The First Bariatric Surgery: Jejunoileal Bypass
At that time, surgeons performed a procedure called jejunoileal bypass. The procedure simply bypassed the first part of the small intestine by connecting a lower part of the small intestine directly to the stomach, without reconnecting the upper small intestine as is currently done in gastric bypass and duodenal switch procedures. The bypassed part of the small intestine was closed on both ends and not connected at all. Though the procedure was effective at inducing weight loss, it caused many complications, including vitamin and mineral deficiencies and lack of protein (because it couldn’t be digested without the pancreatic enzymes). Additionally, because the bypassed part of the small intestine was completely closed off, bacteria could overgrow within that space, and caused severe infections in some people. Quite a few patients who’d had this procedure became severely ill, and many required a reversal of the procedure.
Surgeons could have given up on bariatric surgery, deciding that it was too dangerous. But a few of them saw the potential in the approach, and began to work on modifying it to be safer.
Gastric Bypass Invention
In the 1960s, two surgeons noticed that when people underwent partial removal of the stomach for peptic ulcers, they often experienced weight loss afterwards. This got the surgeons thinking about using partial removal of the stomach for bariatric surgery. They combined this with the success of the jejunoileal bypass procedure, but modified it so that the bypassed part of the small intestine was connected into the main tract later, allowing pancreatic enzymes and bile to mix with the food and preventing the dangerous trapping of bacteria. Putting all of these ideas together, they created the gastric bypass. After some years of using this operation, it was somewhat modified into the current gastric bypass procedure, known as a Roux-en-Y Gastric Bypass (RYGB). This is still the most common bariatric surgery performed.
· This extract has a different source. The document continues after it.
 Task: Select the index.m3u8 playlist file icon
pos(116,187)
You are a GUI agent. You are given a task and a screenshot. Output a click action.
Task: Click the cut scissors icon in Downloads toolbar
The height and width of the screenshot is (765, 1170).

Restrictive Procedures: Stomach Stapling
Other doctors tried variations on purely restrictive procedures. Very early physicians had experimented with weight loss surgery by wiring the jaw nearly shut so that eating would be difficult. Not surprisingly, few patients were interested.
In the 1970s, a procedure called gastroplasty began to be used. It relied on the surgical stapler, a newly invented device. The stapler was used on the stomach, to staple it into two compartments: a small upper one and a large lower one. This procedure was also called “stomach stapling.” It was not very effective, and after several years of trying different variations of it, it was abandoned.
The next variation, in 1980, involved placing a mesh ring around the upper part of the stomach. The mesh was replaced by different materials until silicone was finally used in 1983. The silicone banding of the stomach is still used, although it’s been modified so that the band is adjustable.
The newer gastric bypass procedure produced good results, and with long-term follow-up and nutritional supplementation, many complications could be avoided. However, many patients were developing complications from the large abdominal incisions required to perform the procedure. As many as 8% were developing wound infections in the incisions, and 20% were developing hernias in the incisions (sometimes years later).
To solve this problem, doctors realized they could use a laparoscopic technique. This would allow very small incisions to be made, which would reduce all of the above complications. The success of this approach was first reported in 1994. The laparoscopic gastric bypass is technically very challenging, so it needs to be done by a surgeon who is specifically trained in this technique; it’s also not possible in every patient. But it leads to similar outcomes with regard to weight loss and hormonal changes, without the incisional complications.
Today, You Have Many Options
Surgeons have spent decades developing bariatric surgery, creating newer and better procedures using techniques from other areas of surgery. Today, you have a variety of options if you’re very overweight and want to lose weight fast. Bariatric surgery is medically proven to result in weight loss that lasts in a majority of people. So if you’re frustrated because you’re trying to lose weight and nothing is working, learn about your bariatric surgical options!